PASSAGE FOR REVIEW
——
The main goal of this paper is to establish strong baselines results on these resources, which we hope can be used for benchmarking and developing new semantic parsing methods. We achieved initial baselines using the language modeling and translation approach of Deng and Chrupała (2014). We also show that modest improvements can be achieved by using a more conventional discriminative model Zettlemoyer and Collins (2009) that, in part, exploits document-level features from the technical documentation sets.

2 Related Work

Our work is situated within research on semantic parsing, which focuses on the problem of generating formal meaning representations from text for natural language understanding applications. Recent interest in this topic has centered around learning meaning representation from example text-meaning pairs, for applications such as automated question-answering Berant et al. (2013), robot control Matuszek et al. (2012) and text generation Wong and Mooney (2007a).

While generating representations for natural language understanding is a complex task, most studies focus on the translation or generation problem independently of other semantic or knowledge representation issues. Earlier work looks at supervised learning of logical representations using example text-meaning pairs using tools from statistical machine translation Wong and Mooney (2006) and parsing Zettlemoyer and Collins (2009). These methods are meant to be applicable to a wide range of translation problems and representation types, which make new parallel datasets or resources useful for furthering the research.

In general, however, such datasets are hard to construct since building them requires considerable domain knowledge and knowledge of logic. Alternatively, we construct parallel datasets automatically from technical documentation, which obviates the need for annotation. While the formal representations are not actual logical forms, they still provide a good test case for testing how well semantic parsers learn translations to representations.

To date, most benchmark datasets are limited to small controlled domains, such as geography and navigation. While attempts have been made to do open-domain semantic parsing using larger, more complex datasets Berant et al. (2013); Pasupat and Liang (2015), such resources are still scarce. In Figure 3, we compare the details of one widely used dataset, Geoquery Zelle and Mooney (1996), to our new datasets. Our new resources are on average much larger than geoquery in terms of the number of example pairs, and the size of the different language vocabularies. Most existing datasets are also primarily English-based, while we focus on learning in a multilingual setting using several new moderately sized datasets.

Within semantic parsing, there has also been work on situated or grounded learning, that involves learning in domains with weak supervision and indirect cues Liang (2016); Richardson and Kuhn (2016). This has sometimes involved learning from automatically generated parallel data and representations Chen and Mooney (2008) of the type we consider in this paper. Here one can find work in technical domains, including learning to generate regular expressions Manshadi et al. (2013); Kushman and Barzilay (2013) and other types of source code Quirk et al. (2015), which ultimately aim to solve the problem of natural language programming. We view our work as one small step in this general direction.
——
THE RECORDS
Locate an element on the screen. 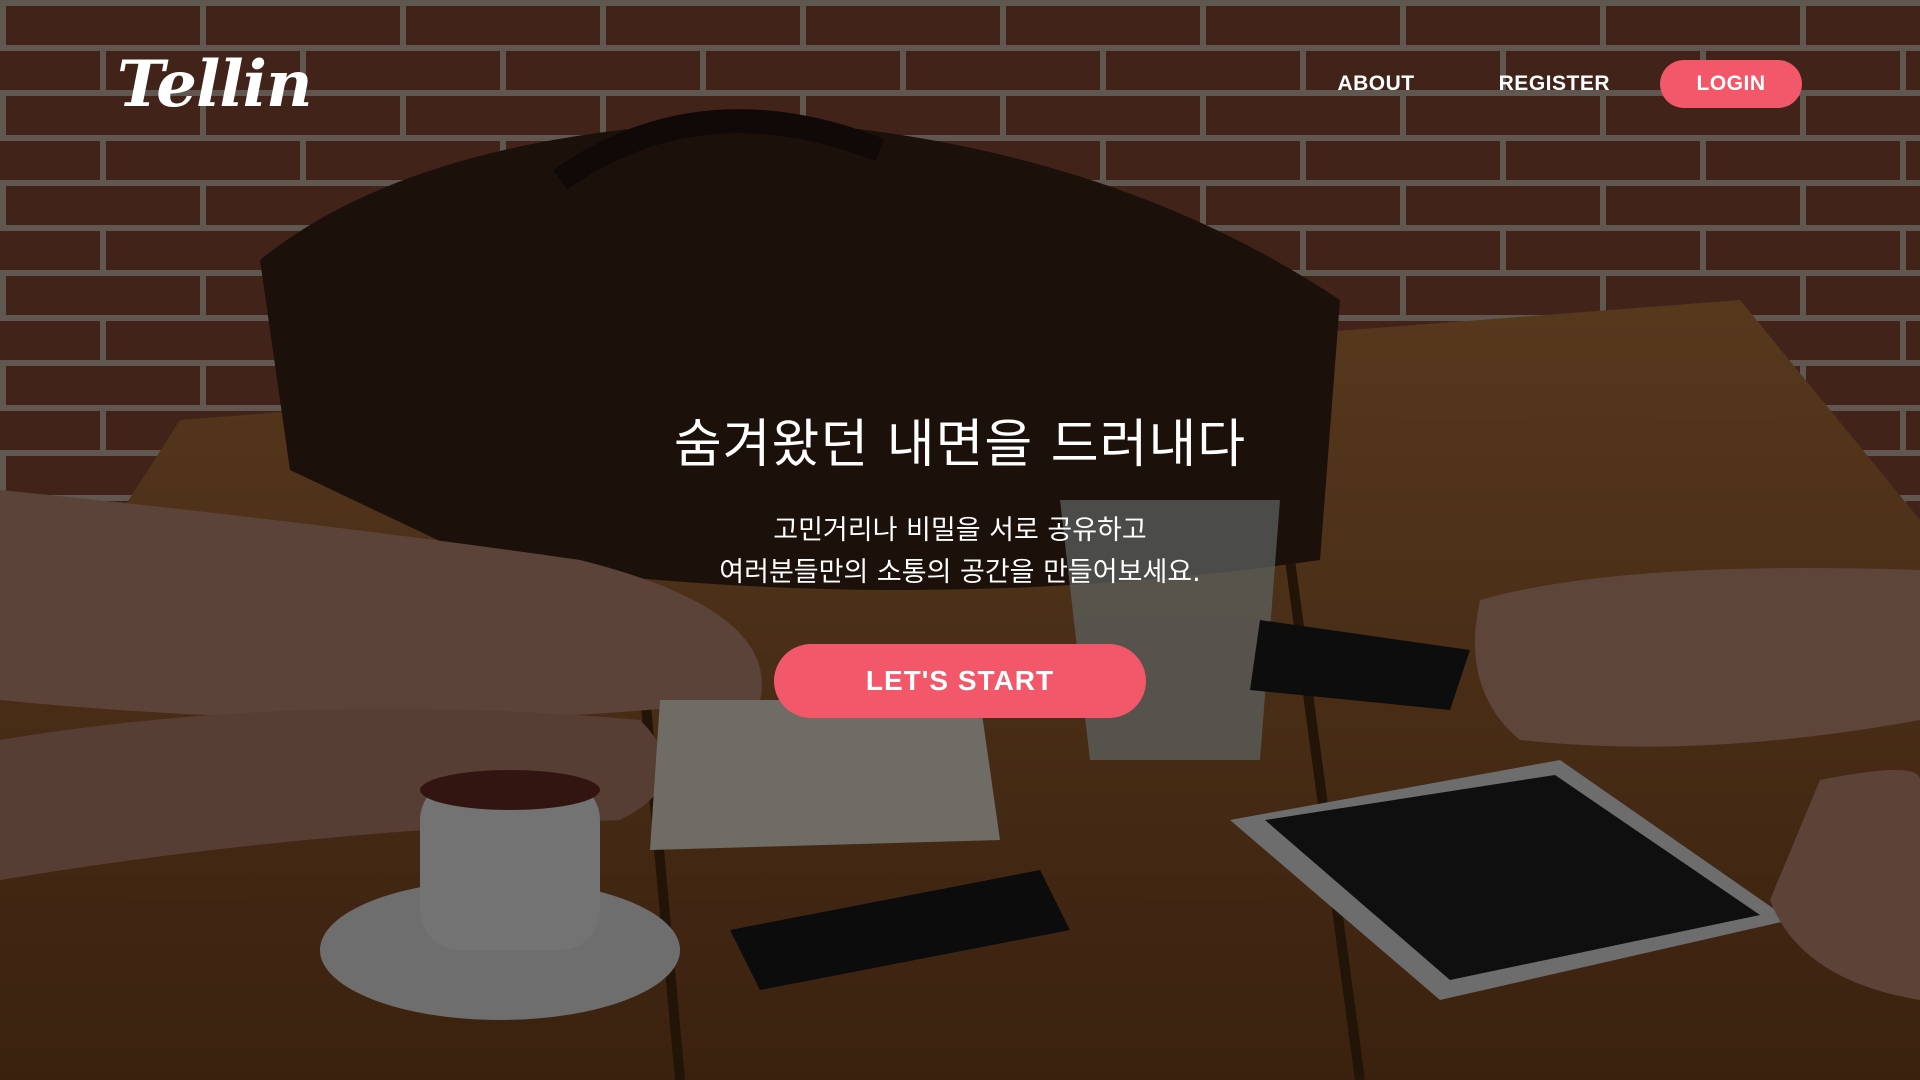  tellin-logo: Tellin is located at coordinates (214, 85).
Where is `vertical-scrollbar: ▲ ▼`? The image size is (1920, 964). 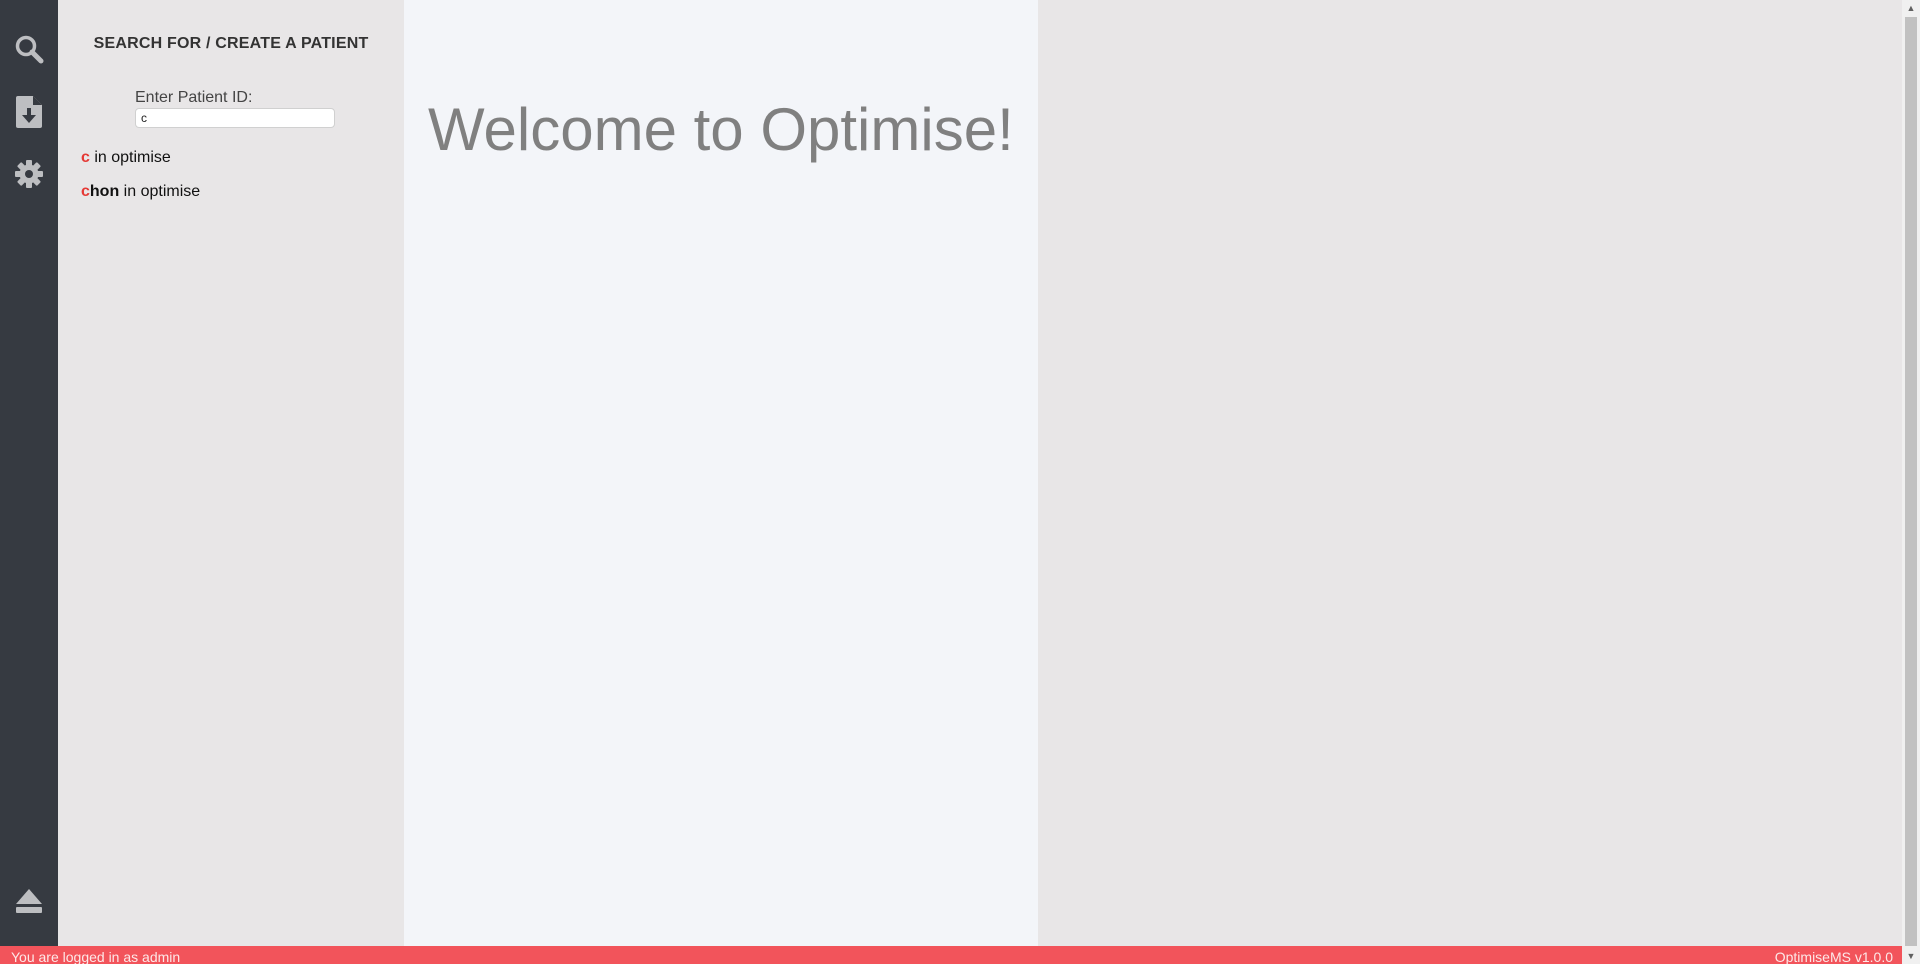
vertical-scrollbar: ▲ ▼ is located at coordinates (1911, 482).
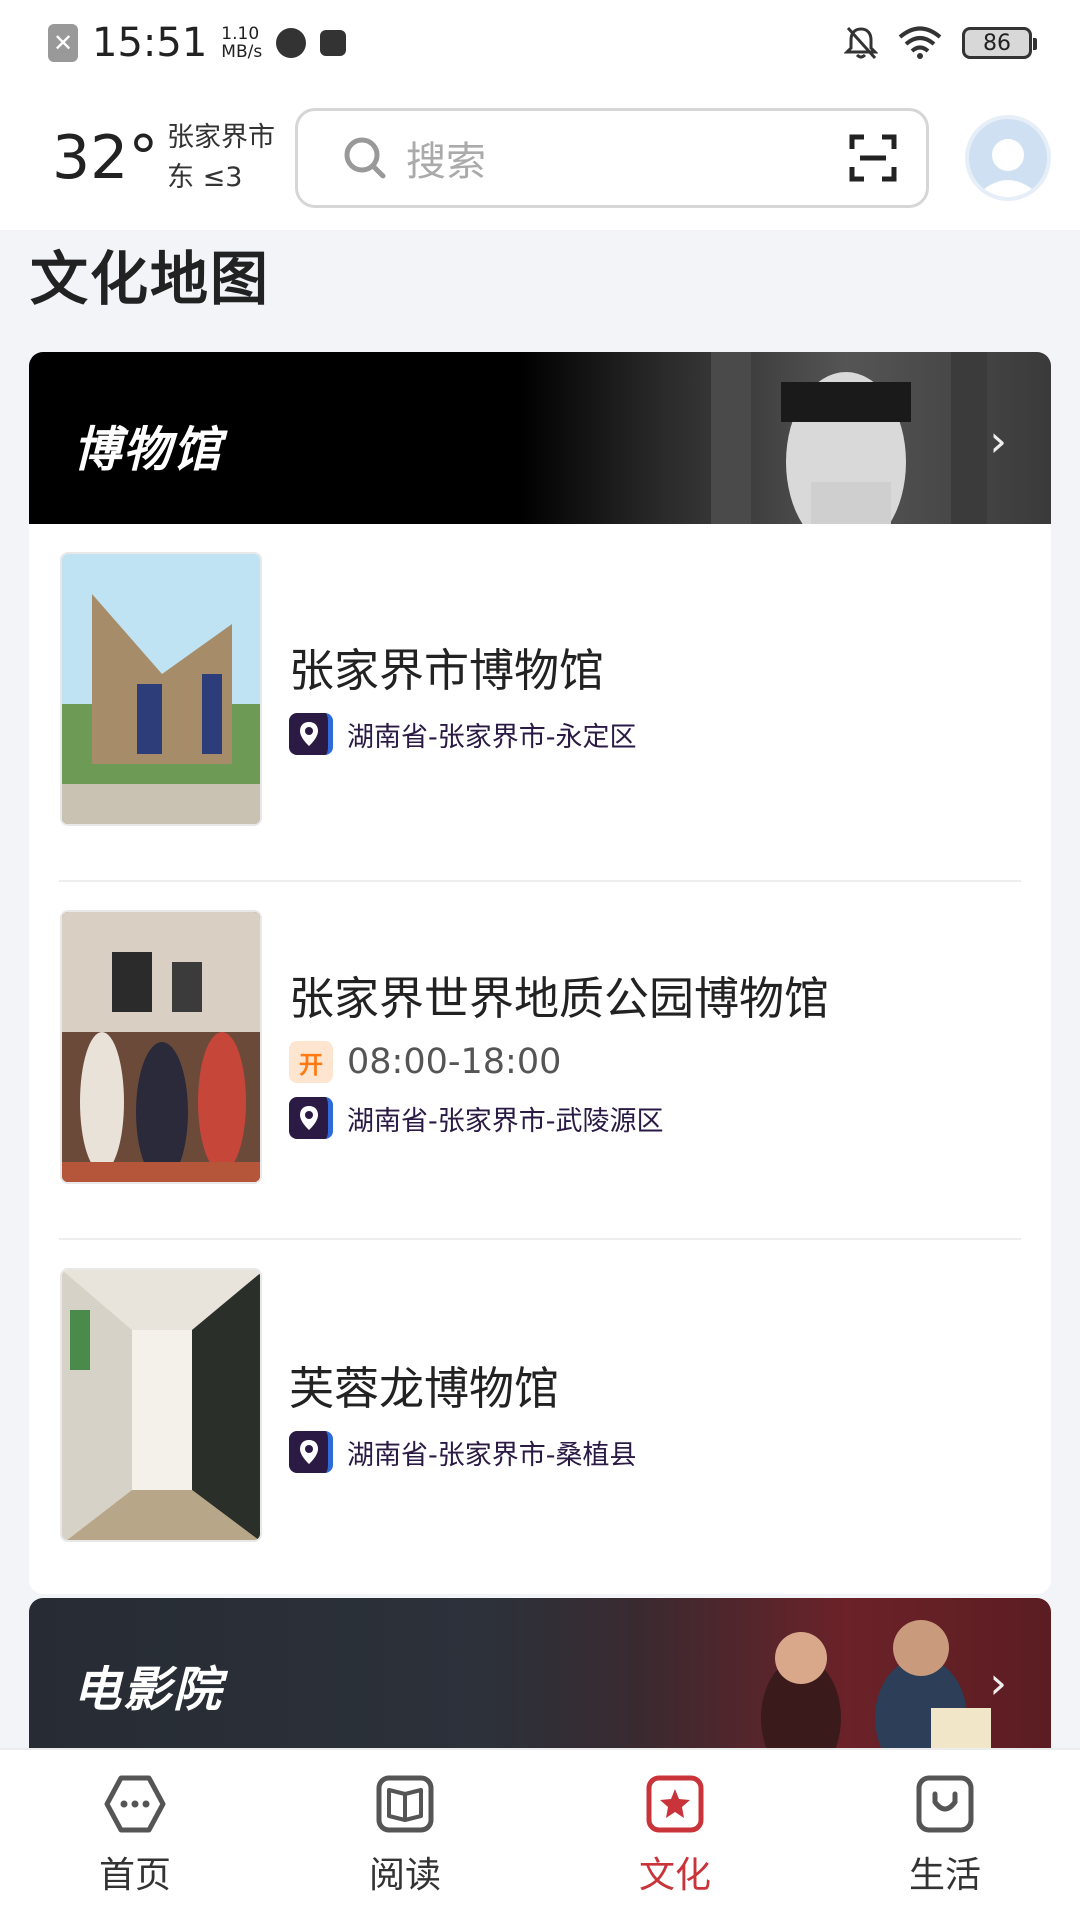 Image resolution: width=1080 pixels, height=1920 pixels. I want to click on search-input: 搜索, so click(627, 158).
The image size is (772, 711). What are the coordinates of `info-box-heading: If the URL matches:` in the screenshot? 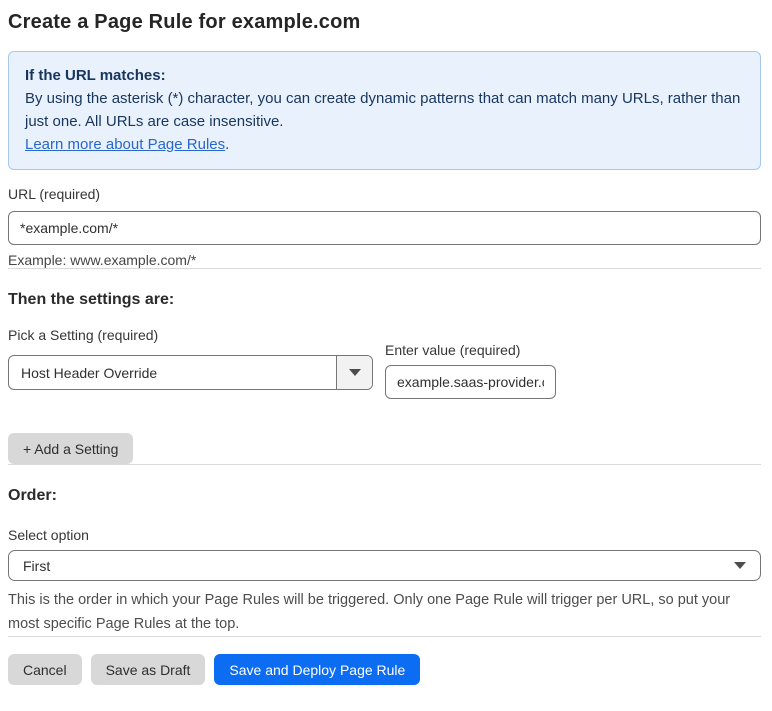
——
PARTS OF THE EXERCISE
**A)** According to the related work text, what two small controlled domains limit most benchmark datasets?
**B)** In the records, swap "image size" for "screen size" from the line containing "is (1920, 964)." through the end of the records, and write out those lines with nothing else altered. Omit the pictures.

OUTPUTS FOR THE TASKS
**A)** Geography and navigation.

**B)**
Where is `vertical-scrollbar: ▲ ▼`? The screen size is (1920, 964). 
vertical-scrollbar: ▲ ▼ is located at coordinates (1911, 482).
 Image resolution: width=1080 pixels, height=1920 pixels. I want to click on search-input: 搜索, so click(627, 158).
The screen size is (772, 711). What are the coordinates of `info-box-heading: If the URL matches:` in the screenshot? 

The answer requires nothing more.